Relato por Tina Montenegro

Palestra Peter Schneemann

O título da palestra de Peter Schneemann foi “Imagem e produção de imagem como responsabilidade”. Com ela, ele buscou continuar uma linha crítica de posições que, segundo ele, já haviam sido apresentadas no simpósio. Recorreu à arte contemporânea para tratar da ligação entre o poder da imagem e seu contexto social, a prática cultural. Focou, sobretudo, na recepção como prática social. Ele apresentou formas radicais de reação à inundação do mundo por imagens.

Disse que apresentaria essencialmente a posição artística de Alfredo Jaar, cujo trabalho trata de conhecimento como responsabilidade. A experiência das imagens seria apenas resultado. Segundo o palestrante, a referida obra trata da compreensão do mundo de hoje, em que a imagem é informação e meio de comunicação. A apoteose da pictorialidade e iconicidade que vivemos também pode ser interpretada como uma desvalorização da imagem isolada e de sua percepção.

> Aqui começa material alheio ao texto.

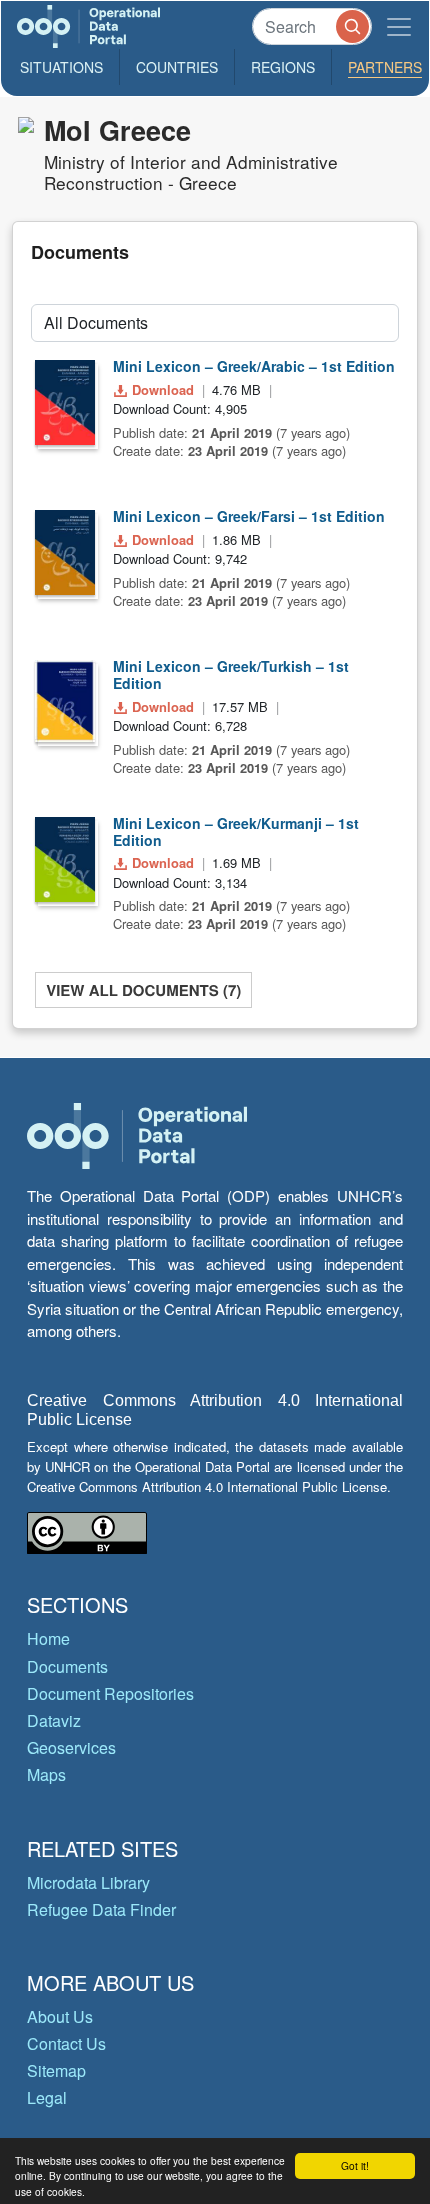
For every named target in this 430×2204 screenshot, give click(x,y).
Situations (61, 67)
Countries (177, 67)
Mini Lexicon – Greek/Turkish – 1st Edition (231, 674)
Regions (283, 67)
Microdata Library (88, 1882)
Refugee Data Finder (101, 1909)
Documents (67, 1666)
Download (163, 389)
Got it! (355, 2165)
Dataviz (54, 1720)
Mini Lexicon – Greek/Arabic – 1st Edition (254, 366)
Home (48, 1638)
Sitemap (56, 2070)
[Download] (65, 402)
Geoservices (71, 1747)
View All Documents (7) (143, 990)
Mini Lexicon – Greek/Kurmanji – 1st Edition (236, 831)
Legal (47, 2097)
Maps (46, 1774)
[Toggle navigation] (399, 26)
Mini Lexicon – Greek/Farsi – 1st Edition (249, 516)
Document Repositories (110, 1693)
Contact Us (66, 2043)
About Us (60, 2016)
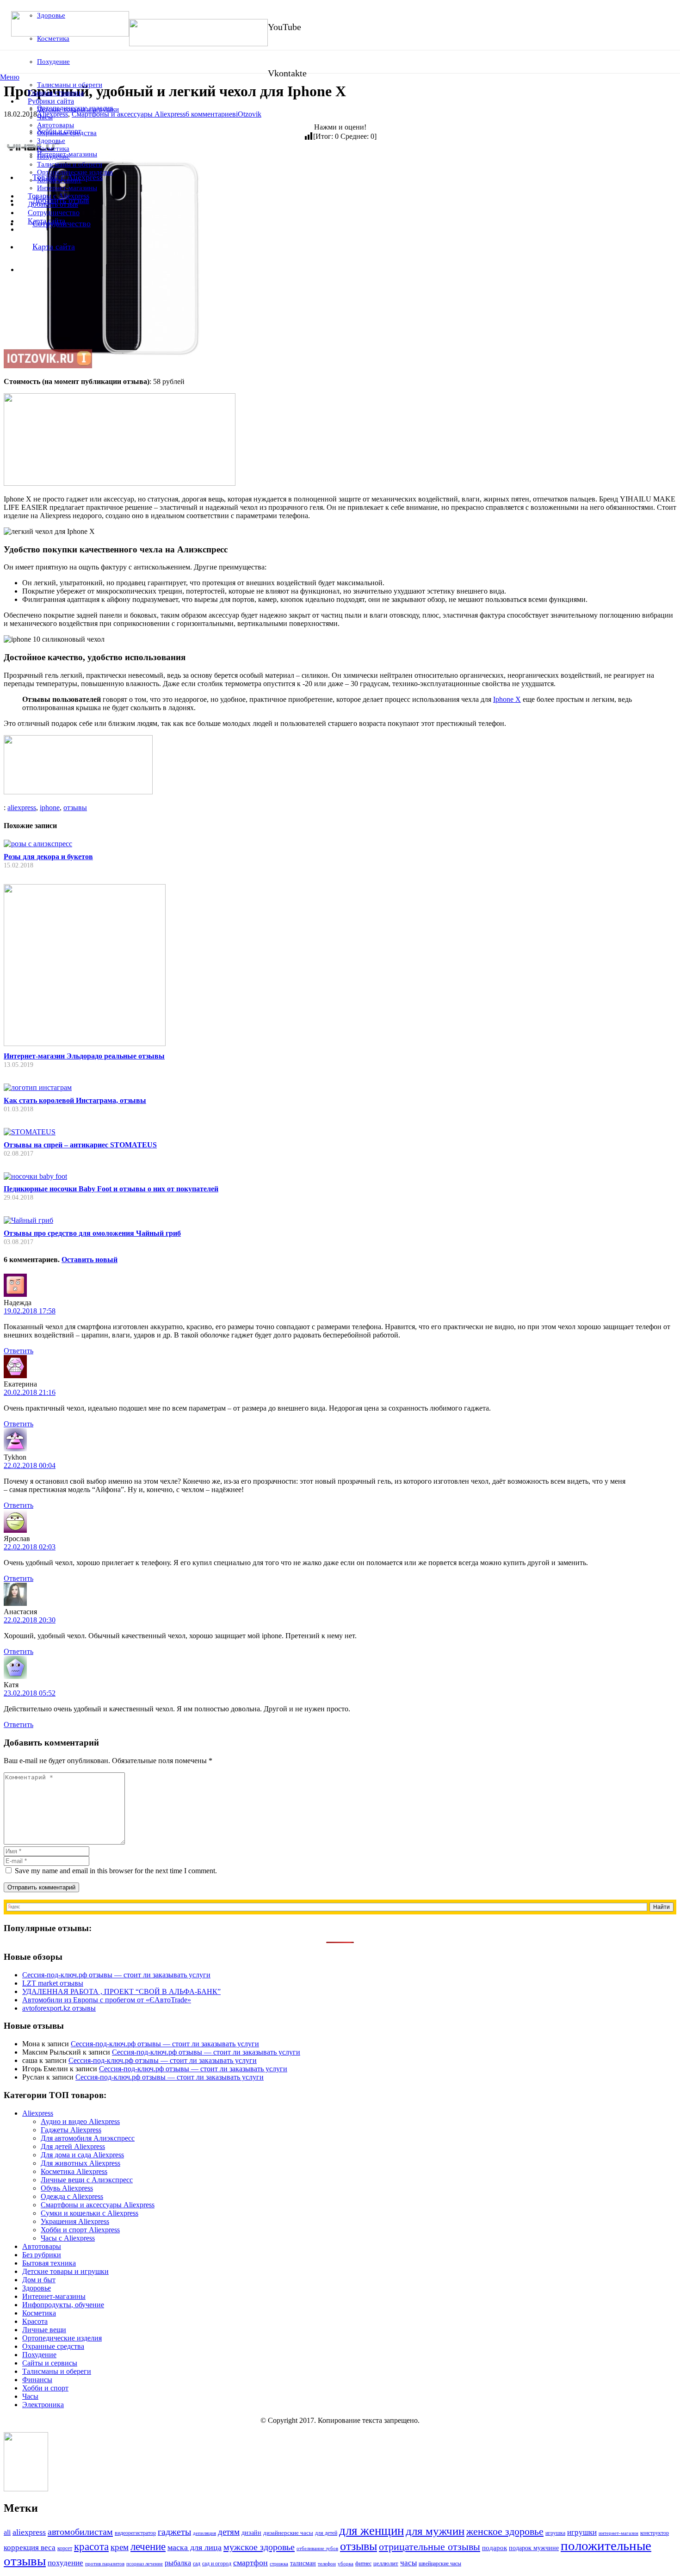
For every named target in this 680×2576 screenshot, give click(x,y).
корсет (64, 2548)
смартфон (250, 2562)
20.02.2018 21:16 (30, 1392)
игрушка (555, 2533)
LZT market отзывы (52, 1983)
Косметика (39, 2313)
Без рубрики (41, 2255)
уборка (345, 2563)
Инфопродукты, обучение (63, 2305)
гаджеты (174, 2532)
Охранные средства (53, 2346)
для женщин (371, 2531)
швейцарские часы (440, 2564)
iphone (50, 807)
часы (408, 2562)
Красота (35, 2321)
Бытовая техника (49, 2263)
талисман (303, 2563)
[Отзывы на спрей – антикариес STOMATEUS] (30, 1132)
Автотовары (41, 2246)
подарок (494, 2547)
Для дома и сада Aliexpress (82, 2155)
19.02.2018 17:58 (30, 1311)
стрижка (279, 2563)
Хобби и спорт (45, 2388)
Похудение (39, 2355)
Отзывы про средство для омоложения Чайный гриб (92, 1233)
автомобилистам (80, 2531)
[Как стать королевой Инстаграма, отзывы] (38, 1087)
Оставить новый (89, 1259)
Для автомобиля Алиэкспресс (88, 2138)
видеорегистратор (135, 2533)
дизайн (251, 2532)
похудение (65, 2562)
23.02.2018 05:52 (30, 1693)
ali (7, 2532)
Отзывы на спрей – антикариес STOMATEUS (80, 1145)
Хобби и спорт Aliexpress (80, 2230)
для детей (326, 2533)
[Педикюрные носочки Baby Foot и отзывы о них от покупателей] (35, 1176)
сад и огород (216, 2563)
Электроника (43, 2405)
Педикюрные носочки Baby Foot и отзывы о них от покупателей (111, 1189)
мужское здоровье (259, 2547)
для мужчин (435, 2531)
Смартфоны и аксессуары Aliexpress (98, 2205)
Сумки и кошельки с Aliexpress (89, 2213)
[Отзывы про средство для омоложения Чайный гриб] (28, 1220)
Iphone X (507, 699)
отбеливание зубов (317, 2548)
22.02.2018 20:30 (30, 1620)
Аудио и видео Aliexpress (80, 2121)
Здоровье (36, 2288)
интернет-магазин (618, 2533)
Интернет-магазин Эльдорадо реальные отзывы (84, 1056)
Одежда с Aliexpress (72, 2196)
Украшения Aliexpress (75, 2221)
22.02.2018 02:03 (30, 1547)
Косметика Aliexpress (74, 2171)
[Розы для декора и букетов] (38, 844)
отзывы (75, 807)
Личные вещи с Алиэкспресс (87, 2180)
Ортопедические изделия (62, 2338)
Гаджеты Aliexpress (71, 2130)
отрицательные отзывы (429, 2546)
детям (229, 2532)
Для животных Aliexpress (80, 2163)
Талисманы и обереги (56, 2371)
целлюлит (385, 2563)
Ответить (18, 1351)
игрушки (582, 2532)
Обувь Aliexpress (67, 2188)
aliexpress (21, 807)
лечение (148, 2546)
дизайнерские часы (288, 2532)
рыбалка (178, 2563)
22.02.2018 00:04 (30, 1465)
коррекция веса (30, 2547)
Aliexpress (37, 2113)
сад (196, 2563)
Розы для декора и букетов (48, 857)
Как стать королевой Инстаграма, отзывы (75, 1100)
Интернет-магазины (54, 2296)
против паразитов (104, 2563)
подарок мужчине (534, 2547)
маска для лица (194, 2547)
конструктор (654, 2533)
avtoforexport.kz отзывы (59, 2008)
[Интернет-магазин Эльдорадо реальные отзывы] (85, 1043)
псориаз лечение (144, 2563)
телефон (327, 2563)
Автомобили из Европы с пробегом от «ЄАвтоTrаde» (106, 2000)
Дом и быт (39, 2280)
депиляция (204, 2533)
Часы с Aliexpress (68, 2238)
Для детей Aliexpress (73, 2146)
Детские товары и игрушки (65, 2271)
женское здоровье (505, 2531)
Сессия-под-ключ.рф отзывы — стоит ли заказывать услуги (116, 1975)
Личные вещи (44, 2330)
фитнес (363, 2563)
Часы (30, 2396)
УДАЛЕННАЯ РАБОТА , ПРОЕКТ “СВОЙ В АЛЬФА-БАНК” (121, 1991)
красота (91, 2546)
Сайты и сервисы (49, 2363)
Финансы (37, 2380)
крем (120, 2547)
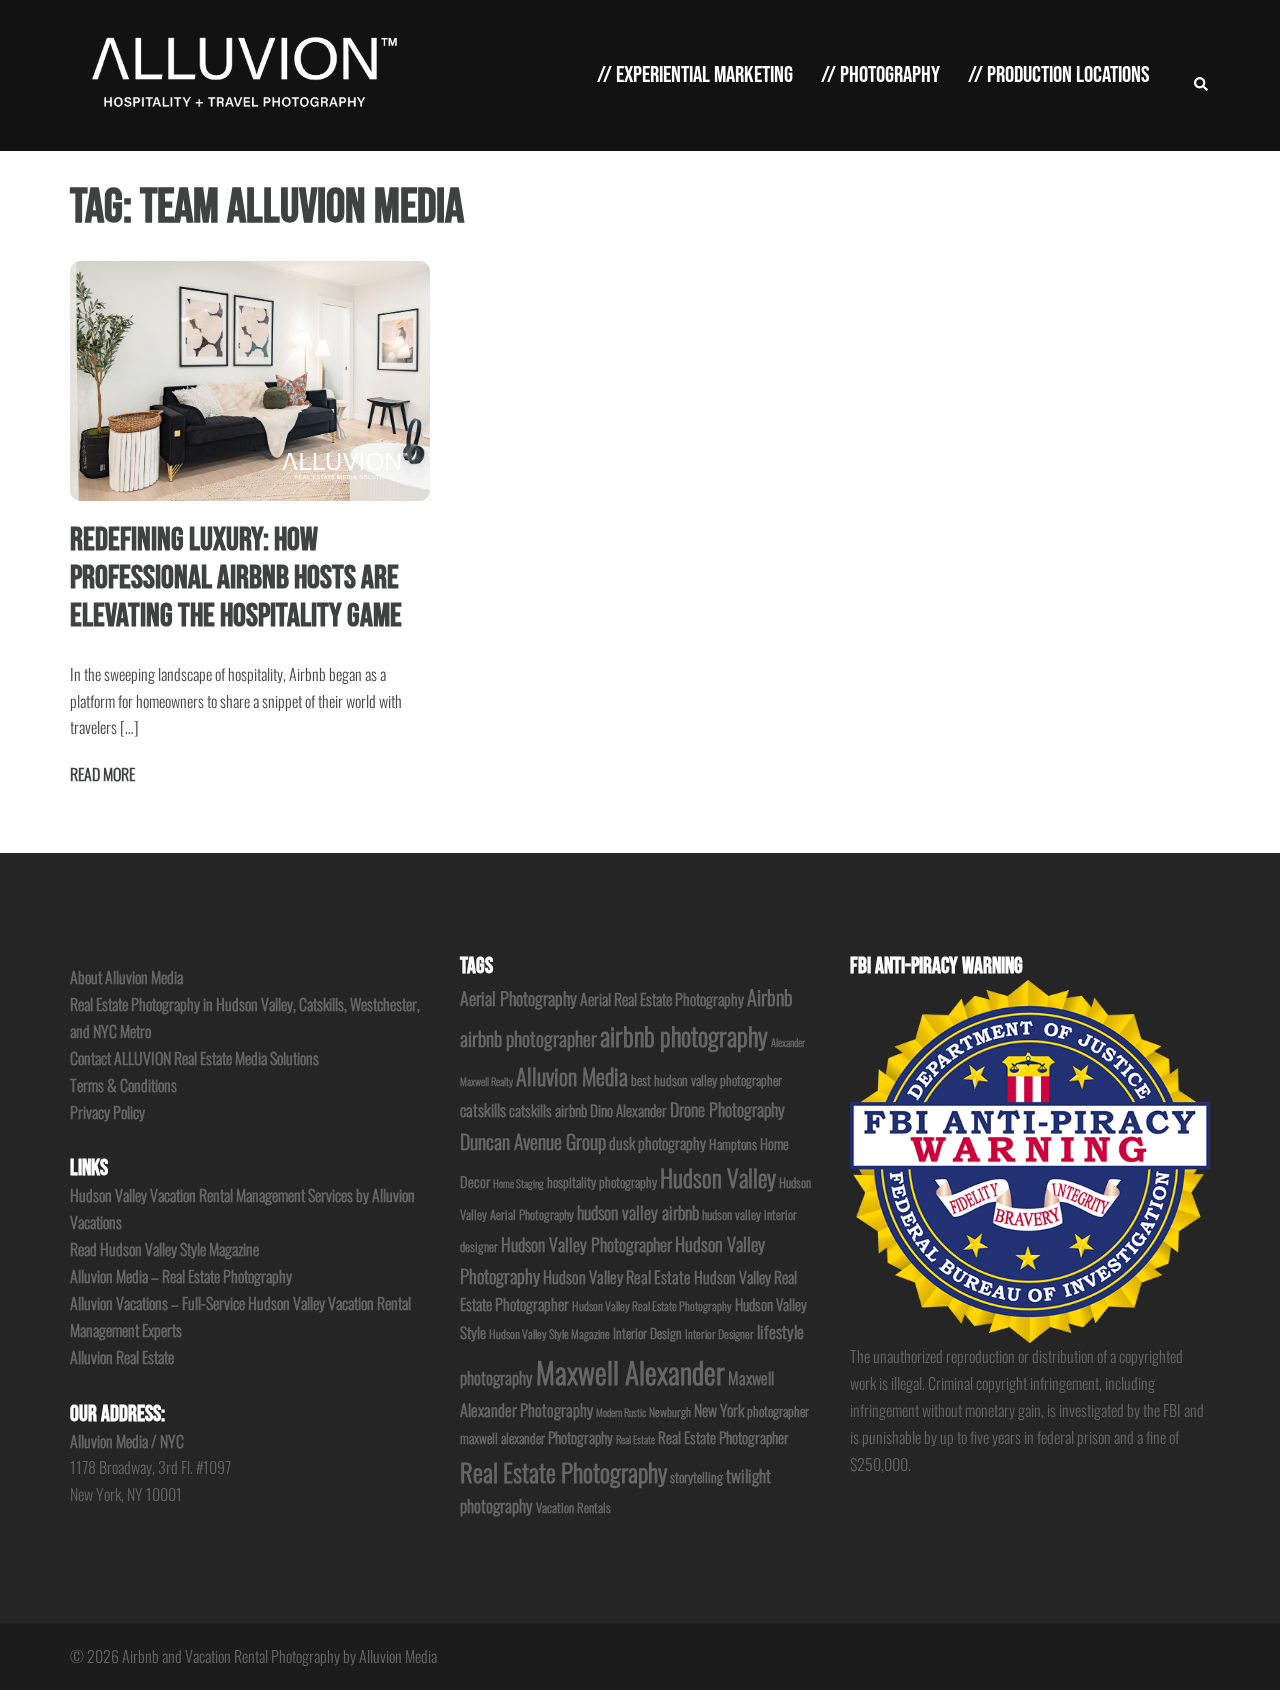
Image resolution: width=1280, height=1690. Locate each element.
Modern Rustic (621, 1412)
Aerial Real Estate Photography (662, 999)
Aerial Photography (518, 997)
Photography (580, 1437)
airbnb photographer (528, 1038)
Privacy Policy (107, 1112)
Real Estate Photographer (723, 1437)
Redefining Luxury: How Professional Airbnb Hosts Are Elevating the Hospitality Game (236, 579)
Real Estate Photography (563, 1471)
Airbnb (770, 997)
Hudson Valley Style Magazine (549, 1333)
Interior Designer (719, 1333)
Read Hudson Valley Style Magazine (164, 1249)
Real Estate (635, 1439)
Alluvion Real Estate (122, 1357)
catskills (483, 1109)
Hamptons (733, 1144)
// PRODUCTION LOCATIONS (1059, 75)
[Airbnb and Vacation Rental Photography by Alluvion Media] (240, 73)
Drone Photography (727, 1109)
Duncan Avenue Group (533, 1141)
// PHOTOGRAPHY (880, 75)
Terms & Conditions (123, 1085)
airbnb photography (684, 1035)
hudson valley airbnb (638, 1212)
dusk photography (657, 1143)
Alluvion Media (572, 1075)
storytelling (696, 1477)
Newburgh (670, 1411)
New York (719, 1410)
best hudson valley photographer (706, 1080)
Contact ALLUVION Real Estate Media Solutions (194, 1058)
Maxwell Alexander (630, 1371)
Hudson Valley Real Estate (617, 1276)
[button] (1202, 75)
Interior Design (647, 1333)
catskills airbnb (548, 1110)
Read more (102, 774)
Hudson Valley (718, 1177)
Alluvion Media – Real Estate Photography (181, 1276)
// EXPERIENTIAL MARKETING (695, 75)
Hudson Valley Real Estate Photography (652, 1305)
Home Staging (518, 1183)
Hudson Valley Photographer (586, 1244)
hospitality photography (602, 1182)
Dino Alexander (628, 1110)
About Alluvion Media (126, 977)
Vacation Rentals (573, 1507)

Schneeman contou que, durante a conferência anual organizada pela German Assembly of Art Historians, em Bonn, a apresentação do projeto global icons por Lygia Haustein foi seguida de uma discussão acalorada a respeito do uso analítico da base de dados, que é uma referência remota ao atlas de Aby Warburg. Se todas as imagens, de imprensa, da cultura de massa, da propaganda, as reproduções e a arte têm a mesma importância, a história da arte restringe muito seu campo: passa a ser uma análise de temas, argumentou. Segundo ele, os historiadores da arte devem considerar estratégias artísticas mais complexas. Ele considera que há três delas.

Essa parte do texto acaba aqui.